Great idea Argee. Keep those places coming guys!!


----------



## parts man (Sep 24, 2003)

> _Originally posted by johnbron _
> *:smoking:
> 
> Hey Partsman, Have you got a cooling fan assembly for a 1950 J.D.-AO or know where I can locate one?. My friend tried to climb a tree with his and the tree got mad and punched the J.D. in the chops. *



:dazed: Ouch,, that's gotta hurt!! We don't have any JD parts right now, but I'll take a look to see what I can find.


----------



## nomad (Jun 23, 2004)

Only old original parts sources or re-productions too acceptable? 
I will contribute to this thread when necessary. 

Ps: btw, too many rooms on this forum? I am often lost in the rooms.


----------



## bontai Joe (Sep 16, 2003)

I would think any parts source is welcome, especially for those guys that use them for work instead of shows. Yea, there are lots of rooms, but it helps out if you are not interested in all the topics, to be able to skip those rooms. Not everyone enjoys the political stuff, or lawn stuff, or barn stuff, and others want only the one topic they are interested in to save time. It takes a little getting used to, but it works well. Each time you sign on, you will get an updated list of all threads started or added to since your last visit. Then you can hit the ones you want and skip the rest.


----------



## nomad (Jun 23, 2004)

I can give myself as a source. But since I am located tousands of miles away from most of you it's not easy to ship, say, a single exhaust manifold to you. But one power steering kit can be shipped to those who need. (see my website on my profile)
Ps: many rooms on this forum would be good if the forum participants were many. If you can combine some rooms into single room, then more visitors&participants would be attracted and the forum would have been much more active. me thinks so.


----------



## bontai Joe (Sep 16, 2003)

*Vintage Allis Chalmers parts*

Here is a website of a guy that makes aftermarket replacement parts for old A-C tractors. He also has a museum of Allis Chalmers tractors that is open by appointment.

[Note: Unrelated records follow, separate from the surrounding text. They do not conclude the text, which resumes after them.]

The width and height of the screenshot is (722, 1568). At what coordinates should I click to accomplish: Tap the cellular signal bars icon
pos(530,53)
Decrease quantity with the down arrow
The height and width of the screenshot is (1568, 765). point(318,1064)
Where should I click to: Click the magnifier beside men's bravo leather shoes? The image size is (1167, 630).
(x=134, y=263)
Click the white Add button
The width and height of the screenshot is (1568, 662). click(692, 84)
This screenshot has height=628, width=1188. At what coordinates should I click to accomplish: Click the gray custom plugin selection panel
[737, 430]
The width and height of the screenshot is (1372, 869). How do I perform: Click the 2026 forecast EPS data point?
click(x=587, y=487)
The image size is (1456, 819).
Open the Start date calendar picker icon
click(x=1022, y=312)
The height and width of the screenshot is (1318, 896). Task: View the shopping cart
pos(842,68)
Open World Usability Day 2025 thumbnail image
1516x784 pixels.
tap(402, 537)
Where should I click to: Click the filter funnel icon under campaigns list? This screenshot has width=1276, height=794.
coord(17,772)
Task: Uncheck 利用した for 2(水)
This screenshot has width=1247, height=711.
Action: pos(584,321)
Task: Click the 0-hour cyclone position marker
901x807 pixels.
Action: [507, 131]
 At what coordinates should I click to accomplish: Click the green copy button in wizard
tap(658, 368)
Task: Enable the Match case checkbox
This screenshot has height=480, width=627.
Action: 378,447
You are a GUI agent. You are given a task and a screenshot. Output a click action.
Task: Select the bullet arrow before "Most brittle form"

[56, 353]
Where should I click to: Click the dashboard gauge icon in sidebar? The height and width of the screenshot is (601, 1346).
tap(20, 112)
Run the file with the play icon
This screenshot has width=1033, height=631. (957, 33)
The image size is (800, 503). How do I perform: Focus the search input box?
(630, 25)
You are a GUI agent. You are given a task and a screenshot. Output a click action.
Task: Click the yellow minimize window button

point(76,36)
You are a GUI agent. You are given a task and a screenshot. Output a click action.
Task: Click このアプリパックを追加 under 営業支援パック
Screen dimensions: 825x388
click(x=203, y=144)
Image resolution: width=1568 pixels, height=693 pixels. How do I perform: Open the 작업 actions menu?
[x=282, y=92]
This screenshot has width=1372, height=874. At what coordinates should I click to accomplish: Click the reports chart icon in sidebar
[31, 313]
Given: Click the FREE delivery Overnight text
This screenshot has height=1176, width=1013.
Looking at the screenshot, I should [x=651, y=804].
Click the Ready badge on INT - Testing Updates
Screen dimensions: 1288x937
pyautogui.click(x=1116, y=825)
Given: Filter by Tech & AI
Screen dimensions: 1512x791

http://www.wilketractor.com/index.htm


----------



## bontai Joe (Sep 16, 2003)

Licenced Reproduction Deere decals and some parts:

http://www.kkantiquetractors.com/default.asp


----------



## zobnob (Jan 9, 2008)

*farmergear.com*

This is a site I´ve just built. Hope this is what you are looking for.

Look under antique tractors, that´s where you´ll find parts.

http://farmergear.com/

Don´t mean to spam, but you asked for it


----------



## chrpmaster (May 5, 2004)

Welcome to the Tractor Forum zobnob!

I always like to see pictures of antique tractors and I know others here do to so post away. Is this your business that sells the parts or just a site you know of and are sharing? If you want to post some pictures of any tractor you have and tell the story behind them feel free to share that too. Everyone here loves a good tractor story especially with pictures!

Andy


----------



## zobnob (Jan 9, 2008)

Hi Andy, farmergear.com is my site. I´m reading this forum for inspiration and education, so I can expand my site. As you can see, it is mainly an index over ebay items and as such okay if you are just looking for a particular part or tractor. Over time I want to add some articles and what ever information i can find, to make it more interesting for hard core tractor fans.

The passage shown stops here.